→ Short problem:
Please lay out the lines of the listing below as a numbered list, from the line containing "Image resolution: width=1534" through the end of the listing, skipping blank lines. Leave the pictures out.

→ Data for this exercise:
==========

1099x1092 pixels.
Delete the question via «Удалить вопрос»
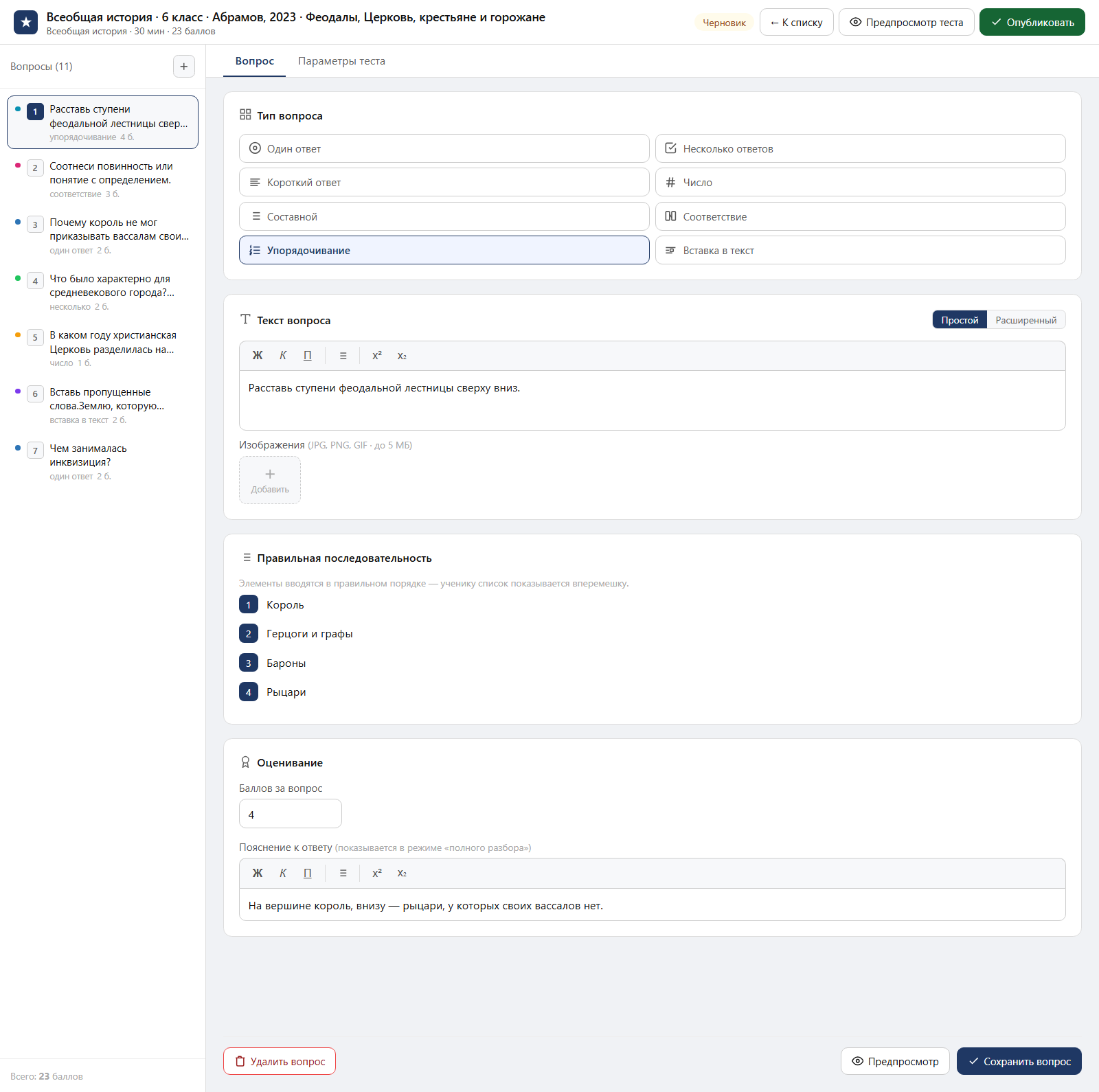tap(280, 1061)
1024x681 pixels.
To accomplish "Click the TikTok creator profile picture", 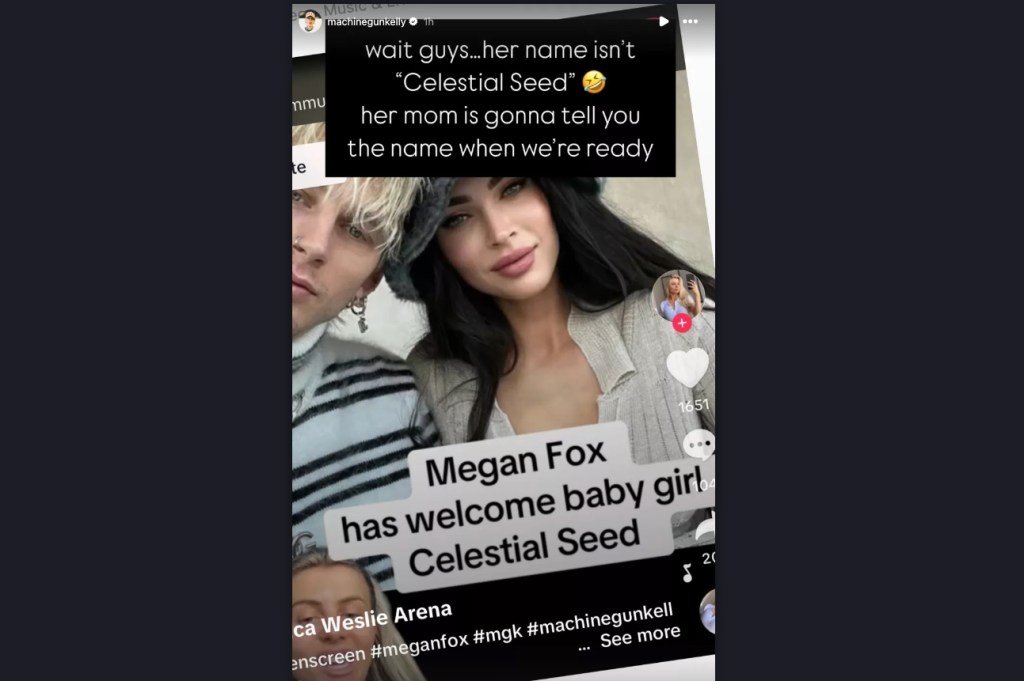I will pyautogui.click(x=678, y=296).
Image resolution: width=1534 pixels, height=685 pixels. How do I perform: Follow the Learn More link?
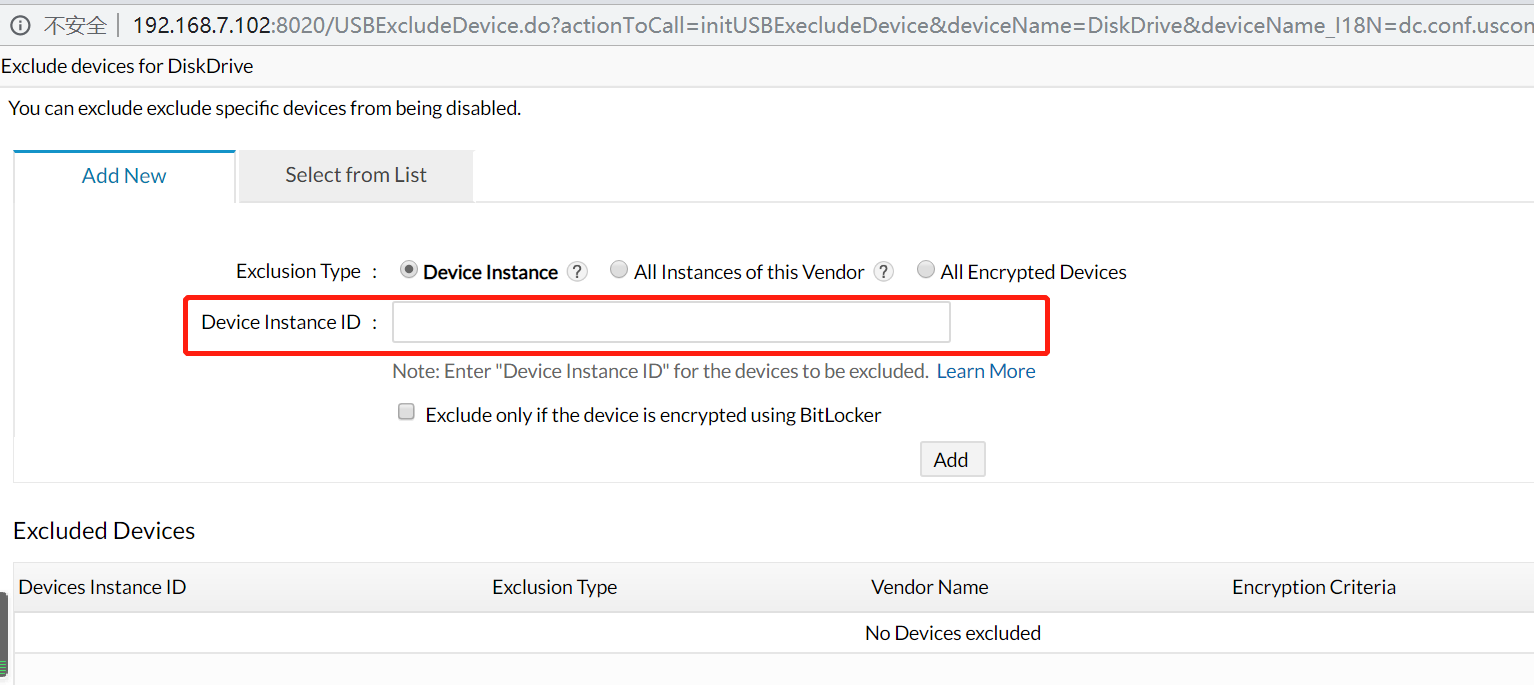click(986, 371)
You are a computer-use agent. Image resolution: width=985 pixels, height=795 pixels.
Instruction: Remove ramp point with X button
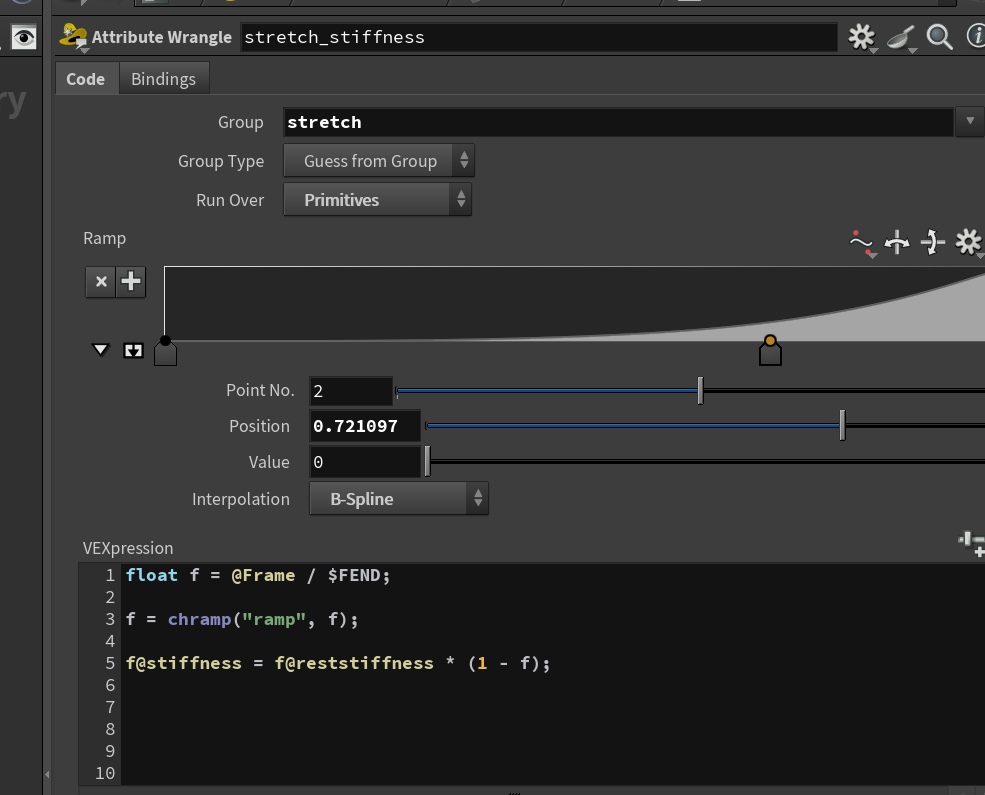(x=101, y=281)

==========

→ Expected answer:
1. Image resolution: width=1534 pixels, height=685 pixels. How do I perform: Follow the Learn More link?
2. click(986, 371)
3. You are a computer-use agent. Image resolution: width=985 pixels, height=795 pixels.
4. Instruction: Remove ramp point with X button
5. (x=101, y=281)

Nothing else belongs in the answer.